Dr. Henry testified that when he interviewed Petitioner in 2003, she denied having any mental illness and she was evasive about having had leukemia. At that time Dr. Henry diagnosed her as suffering from a personality disorder not otherwise specified with borderline features. A borderline personality disorder is characterized by deceit, manipulation and a pervasive sense of emptiness. Dr. Henry believes Petitioner does not meet the full criteria of borderline personality disorder but her misconduct was characteristic of the borderline character structure. (Tr. 359-62, 365, 384; Adm. Ex.5).
At the time of his 2003 diagnosis, Dr. Henry was of the opinion that Petitioner's actions concerning the start-up of the law firm were completely within her conscious control, and she knew her statements were false at the time she made them. He disagrees that Petitioner may have been in a dissociative state, which is a very rare and circumscribed condition, because Petitioner's elaborate, organized, and prolonged behavior was not consistent with any delusion or loss of touch with reality. In 2003 Dr. Henry recommended that Petitioner continue in treatment with Dr. Machabanski, adhere to his recommendations, and work in a structured, supervised work setting with access to mentoring. (Tr. 366-68, 372; Adm. Ex. 5).

-- ASSIGNED TASK 1 --
Answer these about the passage on Dr. Henry's testimony:
(a) What did Dr. Henry diagnose Petitioner with in 2003?
(b) What three features characterize a borderline personality disorder?
(c) With which doctor did Dr. Henry recommend Petitioner continue treatment?
-- ASSIGNED TASK 2 --
Retype everything in the passage on Dr. Henry's testimony from "At the time of" down to "Adm. Ex. 5).".
-- ASSIGNED TASK 3 --
Write what comes next in the passage on Dr. Henry's testimony, picking up after its last sentence.
You won't need the records that follow the passage.

-- DATA SHOWN --

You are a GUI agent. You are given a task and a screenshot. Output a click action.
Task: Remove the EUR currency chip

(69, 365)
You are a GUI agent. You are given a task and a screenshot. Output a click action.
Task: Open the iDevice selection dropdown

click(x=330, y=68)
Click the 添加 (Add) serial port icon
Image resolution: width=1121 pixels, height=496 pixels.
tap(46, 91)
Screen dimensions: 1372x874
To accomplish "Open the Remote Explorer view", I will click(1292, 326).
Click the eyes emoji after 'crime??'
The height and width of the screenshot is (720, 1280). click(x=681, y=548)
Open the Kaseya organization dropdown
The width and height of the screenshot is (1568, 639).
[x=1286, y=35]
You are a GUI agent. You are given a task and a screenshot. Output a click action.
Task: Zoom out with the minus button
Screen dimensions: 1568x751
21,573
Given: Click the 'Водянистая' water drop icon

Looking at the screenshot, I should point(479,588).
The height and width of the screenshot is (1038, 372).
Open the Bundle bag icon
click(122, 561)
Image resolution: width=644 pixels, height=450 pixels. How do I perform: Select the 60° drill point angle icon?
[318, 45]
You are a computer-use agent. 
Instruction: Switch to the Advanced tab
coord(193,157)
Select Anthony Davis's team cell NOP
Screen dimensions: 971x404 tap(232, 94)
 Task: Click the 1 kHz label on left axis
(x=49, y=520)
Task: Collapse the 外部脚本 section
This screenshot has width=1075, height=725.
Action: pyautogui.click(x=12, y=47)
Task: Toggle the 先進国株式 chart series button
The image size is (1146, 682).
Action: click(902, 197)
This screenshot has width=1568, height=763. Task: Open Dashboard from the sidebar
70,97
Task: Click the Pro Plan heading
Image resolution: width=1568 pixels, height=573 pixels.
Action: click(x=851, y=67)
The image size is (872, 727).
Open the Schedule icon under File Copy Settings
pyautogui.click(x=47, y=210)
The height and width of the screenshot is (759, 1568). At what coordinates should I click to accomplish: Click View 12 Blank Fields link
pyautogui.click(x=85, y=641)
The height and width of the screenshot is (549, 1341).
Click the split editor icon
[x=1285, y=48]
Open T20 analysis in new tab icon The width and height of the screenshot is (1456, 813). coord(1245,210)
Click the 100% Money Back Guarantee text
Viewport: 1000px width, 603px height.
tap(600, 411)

-- RESPONSE AREA 1 --
(a) A personality disorder not otherwise specified with borderline features.
(b) Deceit, manipulation and a pervasive sense of emptiness.
(c) Dr. Machabanski.

-- RESPONSE AREA 2 --
At the time of his 2003 diagnosis, Dr. Henry was of the opinion that Petitioner's actions concerning the start-up of the law firm were completely within her conscious control, and she knew her statements were false at the time she made them. He disagrees that Petitioner may have been in a dissociative state, which is a very rare and circumscribed condition, because Petitioner's elaborate, organized, and prolonged behavior was not consistent with any delusion or loss of touch with reality. In 2003 Dr. Henry recommended that Petitioner continue in treatment with Dr. Machabanski, adhere to his recommendations, and work in a structured, supervised work setting with access to mentoring. (Tr. 366-68, 372; Adm. Ex. 5).

-- RESPONSE AREA 3 --
Dr. Henry testified that Petitioner's condition could spill into work with clients. He became aware that when Petitioner was working at the Fisher law firm, she changed information in the firm's computer and, when confronted, stated she had a break with reality. Dr. Henry had the impression that the computer entries were designed to give a false impression, but he did not discuss that behavior with Petitioner. Dr. Henry described the behavior as deceit which had spilled over into the workplace. On cross examination, he acknowledged that he did not inquire as to whether the computer entries actually were false. (Tr. 371, 385, 389-90).
In 2008 Dr. Henry again interviewed Petitioner and prepared a written evaluation. At that time Petitioner admitted she lied to her colleagues and caused them to quit their jobs, admitted she did not have leukemia or receive chemotherapy, and stated she regretted her behavior and hurting people that were her friends. Dr. Henry described Petitioner as being more honest than in 2003 and believes her remorse is genuine. (Tr. 373-74, 393-95, 416; Adm. Ex. 6).
During the second evaluation Dr. Henry learned that Petitioner was continuing her treatment with Dr. Machabanski, seeing a psychiatrist, and was employing internal and external checking mechanisms to ensure that she did not make misrepresentations or mislead anyone. He concluded that she has made significant therapeutic strides. Petitioner indicated she intended to apologize to the people she hurt, but Dr. Henry did not understand why she had not yet made amends. He feels that apologies are important and found Petitioner's failure in that regard to be clinically significant. (Tr. 375-77, 396, 417; Adm. Ex. 6).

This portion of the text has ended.